The Al Jazeera piece also suggests that Arab resistance to this “acquiescence” would only be emboldened by the prospective American withdrawal from the nuclear agreement, or Joint Comprehensive Plan of Action. The probability of that withdrawal arguably increased on Tuesday, when the AP reported that the European Union had once again declined to impose new sanctions on Iran while reiterating its commitment to upholding the JCPOA.
The White House must renew sanctions waivers under that agreement by May 12, but President Donald Trump has declared that he will not do so unless the European signatories to the deal secure a plan for fixing the perceived flaws and omissions in the agreement. Specifically, Trump has demanded an expansion in international monitoring of Iran’s nuclear activities, an end to sunset provisions that allow for the expiration of limits on those activities, the imposition of new limits on Iranian ballistic missile activities, and the confrontation of Iran’s regional interference.
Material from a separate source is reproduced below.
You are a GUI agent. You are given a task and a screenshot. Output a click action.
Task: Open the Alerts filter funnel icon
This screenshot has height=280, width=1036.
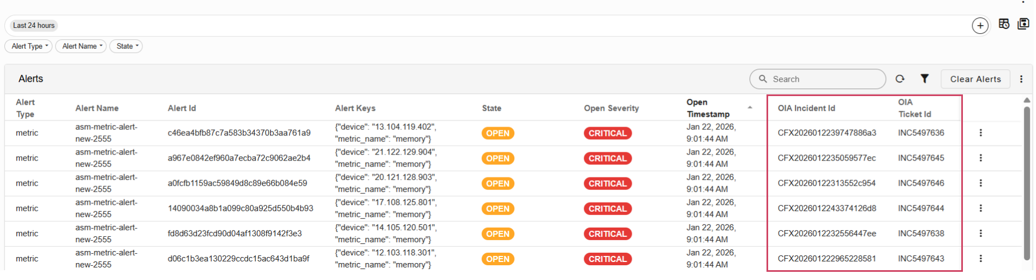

The latest reports indicate that the UK, France, and Germany have made progress toward an agreement with the EU over missiles and inspections, but not over sunset provisions. French President Emmanuel Macron and German Chancellor Angela Merkel are poised to travel separately to the US to urge Trump to keep the US in the deal. But these heads of state have also been increasingly critical of Iran’s regional role, and France participated in the US-led strikes on Syria last week.
This suggests that regardless of the future of the JCPOA, the US may find European backing for regional policies that confront Iran in Syria and elsewhere. An editorial published by Fox News on Monday suggested that such policies should specifically encourage Iran’s Arab adversaries to “keep Iran busy having to deal with its own problems.” With potential buy-in from both Israel and Europe, such a collaborative policy further underscores the growing unity among opponents of Iran’s imperial project in the Middle East.